Nostalgiques de la décennie flamboyante des actions technologiques, les investisseurs désireux de retourner dans les titres de croissance cherchent à savoir à quel moment la Fed cessera de relever ses taux d’intérêt. «Une fois qu’une bulle implose, il faut passer à autre chose», estime Louis Vincent Gave, stratégiste chez Gavekal Research. Les sanctions européennes, qui s’assimilent à la fin du droit à la propriété dans le monde occidental, ont porté les marchés émergents, qui malgré le contexte géopolitique explosif, un dollar fort, le resserrement monétaire de la Fed et la Chine qui s’effondre, surpassent les bourses occidentales. La prochaine bulle? Entretien.
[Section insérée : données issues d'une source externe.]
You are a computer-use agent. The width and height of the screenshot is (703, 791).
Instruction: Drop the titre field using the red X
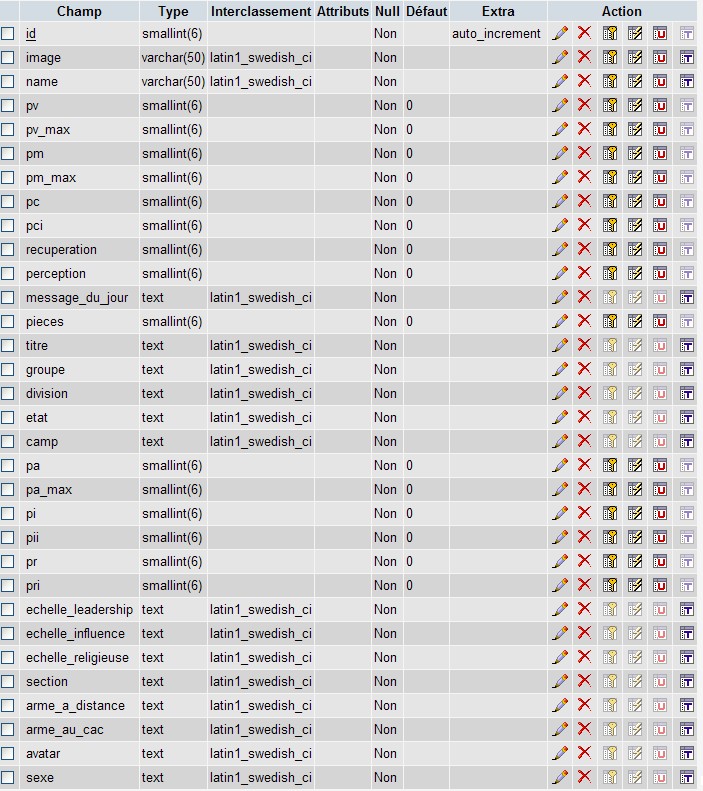(x=585, y=345)

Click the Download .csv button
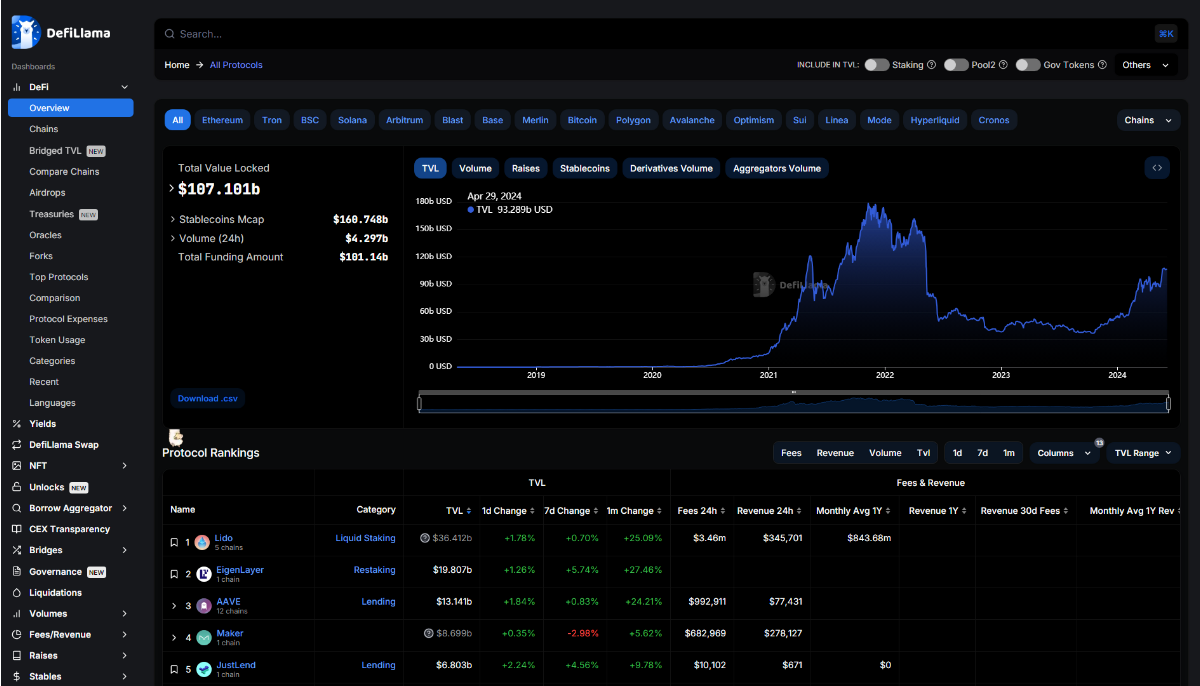tap(207, 397)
L’Europe s’est-elle tiré une balle dans le pied en gelant les avoirs des oligarques russes et de la Banque centrale russe?
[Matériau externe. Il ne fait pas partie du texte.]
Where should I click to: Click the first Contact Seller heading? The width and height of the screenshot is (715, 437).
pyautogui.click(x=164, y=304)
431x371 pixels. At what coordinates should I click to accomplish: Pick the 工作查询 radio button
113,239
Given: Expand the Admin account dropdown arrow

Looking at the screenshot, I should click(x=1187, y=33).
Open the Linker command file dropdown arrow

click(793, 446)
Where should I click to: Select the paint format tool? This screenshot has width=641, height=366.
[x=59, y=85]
Cette manœuvre fut une terrible erreur, car elle ôte à l’Europe son avantage sur d’autres pays: le droit à la propriété qui est dorénavant lié à la nationalité. Depuis ces évènements, les marchés obligataires et d’actions des marchés développés se sont effondrés, contrairement aux actifs émergents. Après la crise asiatique, les pays orientaux ont commencé à acquérir des bons du Trésor et des valeurs immobilières de l’Occident, parce qu’ils avaient un profil de sécurité plus élevé. En l’espace de 25 ans, les pays dotés d’une balance commerciale excédentaire, comme la Corée ou la Chine, ont investi massivement dans les bons du Trésor américain. La nationalisation des actifs d’oligarques russes a envoyé un message à tous les pays émergents: les valeurs des pays développés ne sont plus sûrs. Mais le plus frappant demeure que les règles de propriété ont été modifiées à la suite d’une réunion du G7, sans aucune consultation des parlements ni de la cour de justice. L’Europe a ainsi facilement saisi les actifs de la Banque centrale russe. Malgré un dollar qui est monté très fort, une Fed qui resserre ses taux aussi très forts, et une Chine qui s’effondre, les pays émergents ont surperformé.
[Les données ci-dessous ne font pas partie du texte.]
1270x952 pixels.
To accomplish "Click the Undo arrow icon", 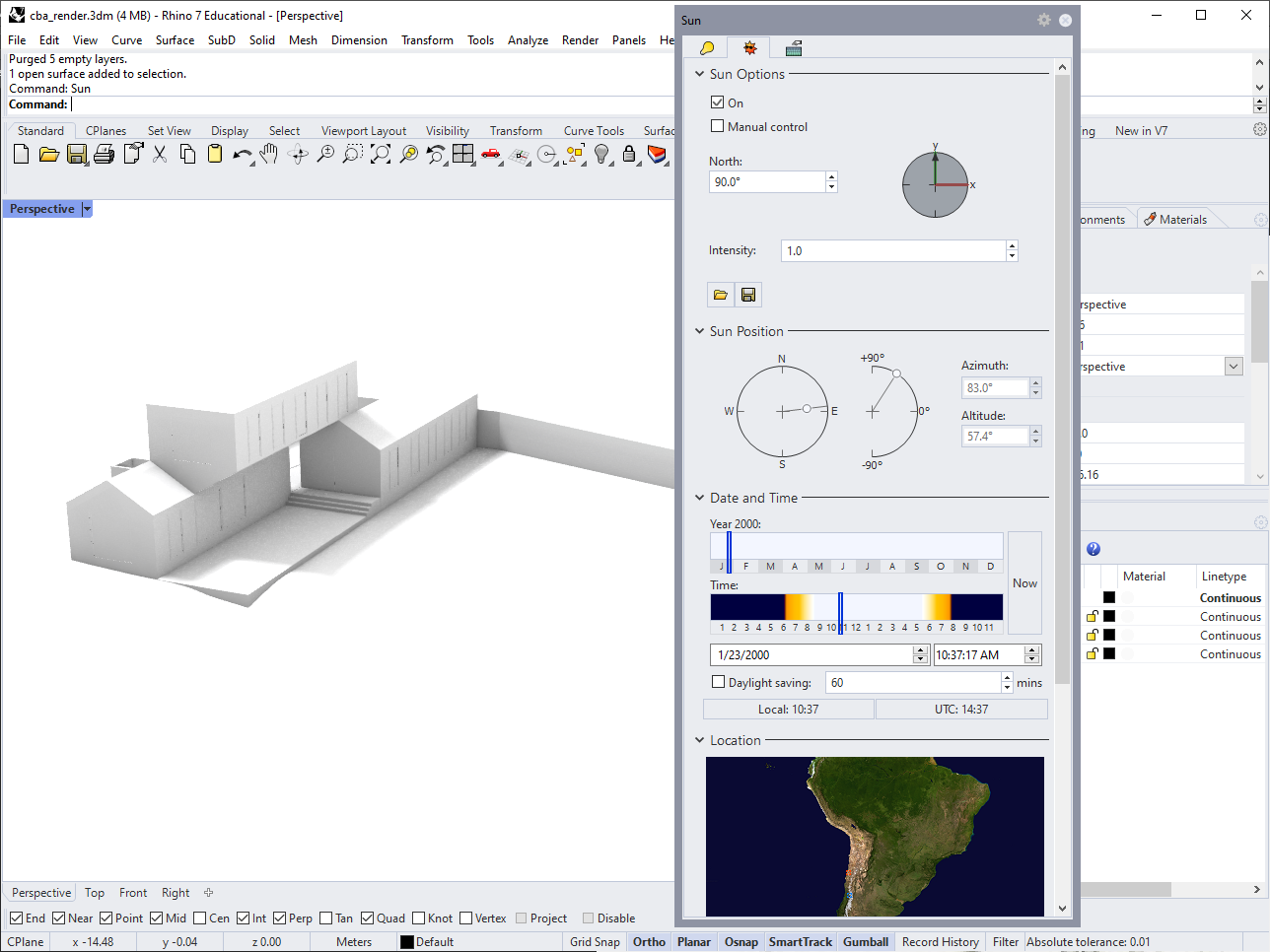I will pos(242,154).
Les entreprises dont les actifs sont sous terre ne vont pas s’engager dans des dépenses d’investissement lorsque les gouvernements changent les règles leur guise.
Quelles sont les conséquences de ces décisions pour les compagnies pétrolières et les grands groupes industriels européens, dont les contrats énergétiques à long terme ont été démantelés par l’Union européenne?

Les investissements nécessitent un cadre juridique fiable. Or, dès que les politiciens sacrifient la validité des contrats et s’octroient le droit de changer le contrat sans aucune possibilité de recours – ce qui implique du temps perdu et des frais légaux –, les sociétés préfèrent arrêter d’investir. Les entreprises dont les actifs sont sous terre ne vont pas s’engager dans des dépenses d’investissement lorsque les gouvernements changent les règles leur guise.

Depuis la pandémie, l’on entend beaucoup parler de la dé-globalisation. Pensez-vous que la crise en Ukraine va précipiter les marchés sur ce modèle?

Le battage médiatique met en avant les chaines de production mondiale, mais celle qui compte vraiment, c’est la dé-globalisation financière. Un épargnant chinois va-t-il investir dans l’immobilier à Vancouver? Si l’épargne européenne se limite à la zone euro, elle ne réussira pas à atteindre le taux de croissance nécessaire alors que la population vieillit. De même, l’épargne américaine n’arrivera pas à financer les déficits budgétaires gargantuesques. La seule façon de financer des déficits énormes consiste à actionner la planche à billets au risque de mener sur l’inflation.

Quelles sont vos perspectives économiques et comment investir dans ce contexte?

Le développement restera très binaire avec un retentissement visible en Europe, voire une récession aux États-Unis, alors que la Chine réouvre son économie. Cette dernière constituera le moteur de croissance qui soutiendra les autres pays émergents. L’Europe qui exporte énormément dans les pays émergents pourrait aussi en profiter.

La plupart des investisseurs passent leur journée à se poser la question de savoir quand la Fed va arrêter de monter ses taux afin de réinvestir dans les valeurs technologiques qui ont prospéré durant ces dernières années, mais cette bulle est finie. Une fois la bulle Peloton et Cie implosée, il faut passer à autre chose. La prochaine bulle sera sur les marchés émergents et l’énergie; des thèmes à surpondérer.